I used to work with Bayesian neural networks using similar models and inference methods as Radford Neal (see, e.g., http://becs.aalto.fi/en/research/bayes/publications/LampinenVehtari_NN2001_preprint.pdf). NUTS didn’t exist yet, but I did use HMC and stepsize adjustments proposed by Neal. In simpler cases neural networks worked fine, and they were scaling better than GPs with more data. However, we observed the problems with 1) funnel shaped posteriors and 2) multimodality. We knew that it was likely that HMC wasn’t reaching the narrow parts of the funnel, but it wasn’t that problematic as the behavior was consistent and produced additional regularization (big part of modern deep neural network methods is still how to avoid narrow modes!) So even if we knew we are not getting to the narrow part of the funnels, we knew that if we repeat the inference we get the same result. Multimodality was the decisive reason I switched from neural networks to Gaussian processes. Even with long chains for nnets it was very likely to end up in different posterior modes. When these modes correspondent to different predictions it was really problematic. I’m still using some models which have multimodal posteriors (e.g. horseshoe produces these), but there were some neural network modeling cases where the predictions changed too much from mode to another and we couldn’t figure out how to control the prior to favor certain kind predictions. I know nnets can be useful, but it seems to be really really difficult to do reliable full Bayesian inference with them.

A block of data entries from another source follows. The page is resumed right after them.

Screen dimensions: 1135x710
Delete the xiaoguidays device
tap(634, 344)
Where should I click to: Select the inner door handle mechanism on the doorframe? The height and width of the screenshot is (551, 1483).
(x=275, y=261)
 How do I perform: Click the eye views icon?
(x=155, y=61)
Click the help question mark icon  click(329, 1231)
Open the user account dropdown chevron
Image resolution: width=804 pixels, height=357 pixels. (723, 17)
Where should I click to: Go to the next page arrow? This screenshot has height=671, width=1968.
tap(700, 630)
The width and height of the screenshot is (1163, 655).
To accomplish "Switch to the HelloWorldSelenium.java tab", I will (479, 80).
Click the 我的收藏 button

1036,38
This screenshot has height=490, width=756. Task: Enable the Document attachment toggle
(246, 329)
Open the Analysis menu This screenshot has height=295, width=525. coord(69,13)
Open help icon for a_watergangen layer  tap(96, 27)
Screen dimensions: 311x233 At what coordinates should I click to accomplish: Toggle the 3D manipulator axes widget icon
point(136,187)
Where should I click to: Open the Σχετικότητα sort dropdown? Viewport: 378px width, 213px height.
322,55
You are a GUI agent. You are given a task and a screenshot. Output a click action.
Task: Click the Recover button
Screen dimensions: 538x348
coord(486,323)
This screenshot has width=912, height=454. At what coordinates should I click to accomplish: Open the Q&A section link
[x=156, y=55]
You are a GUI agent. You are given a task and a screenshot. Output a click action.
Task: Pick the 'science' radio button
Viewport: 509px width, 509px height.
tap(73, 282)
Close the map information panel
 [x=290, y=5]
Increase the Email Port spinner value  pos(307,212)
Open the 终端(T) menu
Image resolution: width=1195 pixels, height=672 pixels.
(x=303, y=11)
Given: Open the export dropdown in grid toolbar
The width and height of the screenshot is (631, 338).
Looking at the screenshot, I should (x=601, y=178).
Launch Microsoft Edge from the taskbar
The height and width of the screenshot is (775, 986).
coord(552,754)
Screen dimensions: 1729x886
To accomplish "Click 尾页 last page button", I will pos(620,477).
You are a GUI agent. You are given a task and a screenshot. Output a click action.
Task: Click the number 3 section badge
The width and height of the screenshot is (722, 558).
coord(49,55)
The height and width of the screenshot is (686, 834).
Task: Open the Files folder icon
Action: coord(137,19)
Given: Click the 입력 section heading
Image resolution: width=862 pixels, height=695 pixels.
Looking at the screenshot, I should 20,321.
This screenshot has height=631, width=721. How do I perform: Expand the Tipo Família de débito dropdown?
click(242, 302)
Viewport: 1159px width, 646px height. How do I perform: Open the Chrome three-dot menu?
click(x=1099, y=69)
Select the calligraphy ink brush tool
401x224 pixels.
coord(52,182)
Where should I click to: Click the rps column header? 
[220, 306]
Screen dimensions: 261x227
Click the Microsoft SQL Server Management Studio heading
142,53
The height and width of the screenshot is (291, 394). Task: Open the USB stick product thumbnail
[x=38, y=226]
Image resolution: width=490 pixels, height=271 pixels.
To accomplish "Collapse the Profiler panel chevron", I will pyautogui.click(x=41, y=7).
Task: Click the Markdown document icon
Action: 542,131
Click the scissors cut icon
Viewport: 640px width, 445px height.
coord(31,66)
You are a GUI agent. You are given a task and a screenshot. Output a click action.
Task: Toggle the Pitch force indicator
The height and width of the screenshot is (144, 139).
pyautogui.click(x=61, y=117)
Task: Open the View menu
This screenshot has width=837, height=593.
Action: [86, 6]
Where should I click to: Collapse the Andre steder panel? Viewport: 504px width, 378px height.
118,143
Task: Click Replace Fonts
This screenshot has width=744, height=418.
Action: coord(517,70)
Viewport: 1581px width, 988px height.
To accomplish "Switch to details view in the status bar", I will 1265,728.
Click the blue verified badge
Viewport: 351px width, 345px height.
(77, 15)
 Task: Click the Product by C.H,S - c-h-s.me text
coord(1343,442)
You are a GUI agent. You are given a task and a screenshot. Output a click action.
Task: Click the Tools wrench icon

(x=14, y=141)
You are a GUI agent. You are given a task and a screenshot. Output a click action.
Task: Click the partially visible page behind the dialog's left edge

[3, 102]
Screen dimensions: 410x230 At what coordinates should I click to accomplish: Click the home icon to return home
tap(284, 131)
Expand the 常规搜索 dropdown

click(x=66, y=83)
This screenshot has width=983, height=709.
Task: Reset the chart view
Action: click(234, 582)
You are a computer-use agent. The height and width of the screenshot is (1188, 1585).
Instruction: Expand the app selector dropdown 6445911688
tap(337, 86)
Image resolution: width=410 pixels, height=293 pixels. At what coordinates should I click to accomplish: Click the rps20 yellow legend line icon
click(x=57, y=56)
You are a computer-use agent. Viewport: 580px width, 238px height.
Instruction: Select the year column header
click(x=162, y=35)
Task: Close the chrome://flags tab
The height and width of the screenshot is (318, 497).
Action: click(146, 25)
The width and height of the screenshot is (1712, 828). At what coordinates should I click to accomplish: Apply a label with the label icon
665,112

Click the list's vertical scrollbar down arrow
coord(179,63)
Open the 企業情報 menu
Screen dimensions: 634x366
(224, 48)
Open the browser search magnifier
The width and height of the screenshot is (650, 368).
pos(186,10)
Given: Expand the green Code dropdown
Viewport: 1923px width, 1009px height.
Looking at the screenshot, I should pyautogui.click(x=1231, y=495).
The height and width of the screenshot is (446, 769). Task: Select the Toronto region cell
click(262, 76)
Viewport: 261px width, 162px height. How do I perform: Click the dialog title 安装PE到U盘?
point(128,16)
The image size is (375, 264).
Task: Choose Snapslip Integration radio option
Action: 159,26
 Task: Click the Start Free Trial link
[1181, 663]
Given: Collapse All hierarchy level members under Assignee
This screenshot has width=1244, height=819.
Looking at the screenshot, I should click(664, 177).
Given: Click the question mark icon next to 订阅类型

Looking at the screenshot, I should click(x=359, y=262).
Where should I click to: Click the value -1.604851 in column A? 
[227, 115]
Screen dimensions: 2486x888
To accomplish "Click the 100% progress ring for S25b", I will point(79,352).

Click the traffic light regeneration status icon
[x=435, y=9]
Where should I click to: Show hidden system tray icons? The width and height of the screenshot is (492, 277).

ps. I just remembered, that Matt “NUTS” Hoffman presented some recent results last year in NIPS.


#10

For a two-layer network with tanh, I used this Stan function:

  /**
   * Returns linear predictor for restricted Boltzman machine (RBM).
   * Assumes one-hidden layer with logistic sigmoid activation. 
   *
   * @param x Predictors (N x M)
   * @param alpha First-layer weights (M x J)
   * @param beta Second-layer weights (J x (K - 1))
   * @return Linear predictor for output layer of RBM.
   */
  matrix rbm(matrix x, matrix alpha, matrix beta) {
    return tanh(x * alpha) * beta;
  }

More layers look just the same.

This is still a mess of inefficient autodiff compared to actually building the back-prop algorithm statically. So if we really wanted to do these efficiently, we’d write custom derivatives for functions like rbm() direclty in C++. Calling autodiff requires lots of extra space and is also slower. The direct C++ implementation would require very little memory and be at least 4 times faster.

But for reasons @betanalpha mentions and because this still isn’t going to scale in parallel, we haven’t been very focused on neural nets (aka deep belief nets).


#11

And the paper was just published in ICML
Learning Deep Latent Gaussian Models with Markov Chain Monte Carlo

Aki


#12

Thanks @betanalpha, @avehtari, and @Bob_Carpenter for the great answers and comments! I really appreciate it!